Mr Masagos said data obtained under the Act also showed that there is much room for improvement in the energy efficiency of common equipment such as motors. To that end, he said the Minimum Energy Performance Standards (MEPS) would be extended to cover industrial equipment and systems, starting with motors in 2018.

MEPS currently imposes standards on household appliances. Mr Masagos said the scheme has been successful in raising the energy efficiency standards of household products.


Mr Masagos said enhancements to the Act would include reporting greenhouse gas emissions as previously announced. This means large emitters will be required to submit a monitoring plan, and a report based on the approved plan. Companies will also have to standardise their greenhouse gas emissions computing data, in line with methodologies set out by the National Environment Agency.
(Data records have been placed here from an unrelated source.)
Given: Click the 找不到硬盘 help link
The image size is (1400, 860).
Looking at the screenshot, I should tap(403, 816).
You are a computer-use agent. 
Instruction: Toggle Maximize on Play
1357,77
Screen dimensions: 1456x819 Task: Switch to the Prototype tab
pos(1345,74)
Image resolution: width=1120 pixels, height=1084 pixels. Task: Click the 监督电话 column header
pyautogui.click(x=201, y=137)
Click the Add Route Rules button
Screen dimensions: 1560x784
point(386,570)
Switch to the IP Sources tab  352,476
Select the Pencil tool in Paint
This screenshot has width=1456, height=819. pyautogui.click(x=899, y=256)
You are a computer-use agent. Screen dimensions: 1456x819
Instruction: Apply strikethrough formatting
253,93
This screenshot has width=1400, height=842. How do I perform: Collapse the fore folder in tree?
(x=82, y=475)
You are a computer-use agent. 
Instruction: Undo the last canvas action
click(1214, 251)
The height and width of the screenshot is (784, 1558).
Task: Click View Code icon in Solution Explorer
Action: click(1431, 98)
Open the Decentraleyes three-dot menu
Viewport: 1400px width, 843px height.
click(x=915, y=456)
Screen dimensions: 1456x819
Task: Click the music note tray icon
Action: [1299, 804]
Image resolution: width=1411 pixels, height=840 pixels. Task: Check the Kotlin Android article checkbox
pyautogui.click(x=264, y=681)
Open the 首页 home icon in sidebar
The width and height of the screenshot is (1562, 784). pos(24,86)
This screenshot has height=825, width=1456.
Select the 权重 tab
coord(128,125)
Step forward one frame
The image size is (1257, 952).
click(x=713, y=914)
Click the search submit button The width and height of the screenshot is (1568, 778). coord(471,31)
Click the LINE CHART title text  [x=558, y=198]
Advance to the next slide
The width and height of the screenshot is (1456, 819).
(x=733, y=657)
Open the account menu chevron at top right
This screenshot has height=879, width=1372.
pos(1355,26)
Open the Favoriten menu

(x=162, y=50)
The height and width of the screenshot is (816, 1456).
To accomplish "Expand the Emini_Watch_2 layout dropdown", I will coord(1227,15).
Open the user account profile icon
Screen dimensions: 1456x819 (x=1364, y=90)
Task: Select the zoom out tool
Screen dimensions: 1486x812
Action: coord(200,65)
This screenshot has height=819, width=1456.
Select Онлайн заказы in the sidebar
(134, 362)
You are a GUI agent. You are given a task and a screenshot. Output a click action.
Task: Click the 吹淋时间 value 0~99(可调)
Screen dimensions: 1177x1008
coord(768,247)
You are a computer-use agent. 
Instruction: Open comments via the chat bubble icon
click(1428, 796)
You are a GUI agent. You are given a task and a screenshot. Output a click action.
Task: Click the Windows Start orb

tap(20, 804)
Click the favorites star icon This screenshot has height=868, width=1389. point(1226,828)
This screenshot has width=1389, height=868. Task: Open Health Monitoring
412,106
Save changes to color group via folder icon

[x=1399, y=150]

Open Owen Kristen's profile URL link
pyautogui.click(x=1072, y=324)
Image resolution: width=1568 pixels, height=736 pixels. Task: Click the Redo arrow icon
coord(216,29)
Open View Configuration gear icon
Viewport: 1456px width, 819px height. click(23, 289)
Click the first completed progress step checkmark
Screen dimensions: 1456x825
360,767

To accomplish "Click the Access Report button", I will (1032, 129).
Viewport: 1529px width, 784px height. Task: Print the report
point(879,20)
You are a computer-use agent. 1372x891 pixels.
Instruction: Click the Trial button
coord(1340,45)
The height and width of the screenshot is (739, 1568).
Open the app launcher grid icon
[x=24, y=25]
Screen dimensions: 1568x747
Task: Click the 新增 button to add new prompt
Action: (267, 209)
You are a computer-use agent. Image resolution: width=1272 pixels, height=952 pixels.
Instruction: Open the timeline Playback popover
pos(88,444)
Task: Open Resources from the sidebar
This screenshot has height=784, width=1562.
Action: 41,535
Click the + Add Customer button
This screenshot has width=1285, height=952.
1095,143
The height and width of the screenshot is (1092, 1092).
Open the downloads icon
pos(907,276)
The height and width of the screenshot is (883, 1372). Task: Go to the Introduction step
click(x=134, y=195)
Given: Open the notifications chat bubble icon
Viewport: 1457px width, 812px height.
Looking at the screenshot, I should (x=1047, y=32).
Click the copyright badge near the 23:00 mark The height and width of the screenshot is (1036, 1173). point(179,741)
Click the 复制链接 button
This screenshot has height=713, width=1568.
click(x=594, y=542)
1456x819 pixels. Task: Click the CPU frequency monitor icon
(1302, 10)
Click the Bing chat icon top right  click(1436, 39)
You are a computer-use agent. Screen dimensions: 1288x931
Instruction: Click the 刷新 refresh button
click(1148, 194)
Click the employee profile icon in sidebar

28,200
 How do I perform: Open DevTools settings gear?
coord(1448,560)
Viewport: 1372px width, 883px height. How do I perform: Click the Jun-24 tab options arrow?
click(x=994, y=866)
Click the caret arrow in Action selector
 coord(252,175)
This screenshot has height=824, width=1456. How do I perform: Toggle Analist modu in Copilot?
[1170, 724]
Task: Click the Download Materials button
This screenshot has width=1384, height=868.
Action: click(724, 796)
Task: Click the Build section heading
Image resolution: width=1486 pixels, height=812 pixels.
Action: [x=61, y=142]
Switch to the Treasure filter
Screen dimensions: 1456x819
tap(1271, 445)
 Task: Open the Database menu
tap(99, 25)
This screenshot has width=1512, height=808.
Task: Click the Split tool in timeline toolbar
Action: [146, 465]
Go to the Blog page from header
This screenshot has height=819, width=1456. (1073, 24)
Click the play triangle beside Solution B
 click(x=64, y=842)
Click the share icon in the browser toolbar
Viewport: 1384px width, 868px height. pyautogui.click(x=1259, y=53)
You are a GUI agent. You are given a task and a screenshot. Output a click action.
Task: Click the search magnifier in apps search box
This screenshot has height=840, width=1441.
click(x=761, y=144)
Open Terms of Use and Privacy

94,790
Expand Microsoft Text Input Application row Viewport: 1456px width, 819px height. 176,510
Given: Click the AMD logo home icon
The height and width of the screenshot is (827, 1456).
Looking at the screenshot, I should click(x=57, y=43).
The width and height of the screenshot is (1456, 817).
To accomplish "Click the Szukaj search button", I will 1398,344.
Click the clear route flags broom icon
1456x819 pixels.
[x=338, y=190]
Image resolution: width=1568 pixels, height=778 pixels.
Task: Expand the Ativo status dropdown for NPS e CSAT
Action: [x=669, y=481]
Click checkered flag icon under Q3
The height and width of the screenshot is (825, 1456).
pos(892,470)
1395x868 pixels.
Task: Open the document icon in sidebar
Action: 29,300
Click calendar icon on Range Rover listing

The final enhancement to the Act includes revisions to the Carbon Emissions-based Vehicle Scheme (CEVS), which will be replaced with the Vehicular Emissions Scheme (VES). Previously, only carbon dioxide emissions were taken into consideration in measuring a vehicle’s emissions.

Under the VES, four other pollutants, including carbon monoxide and hydrocarbons emissions will be measured. Mr Masagos said the enhancements to the Bill could result in at least a seven per cent reduction in Singapore’s greenhouse gas emissions.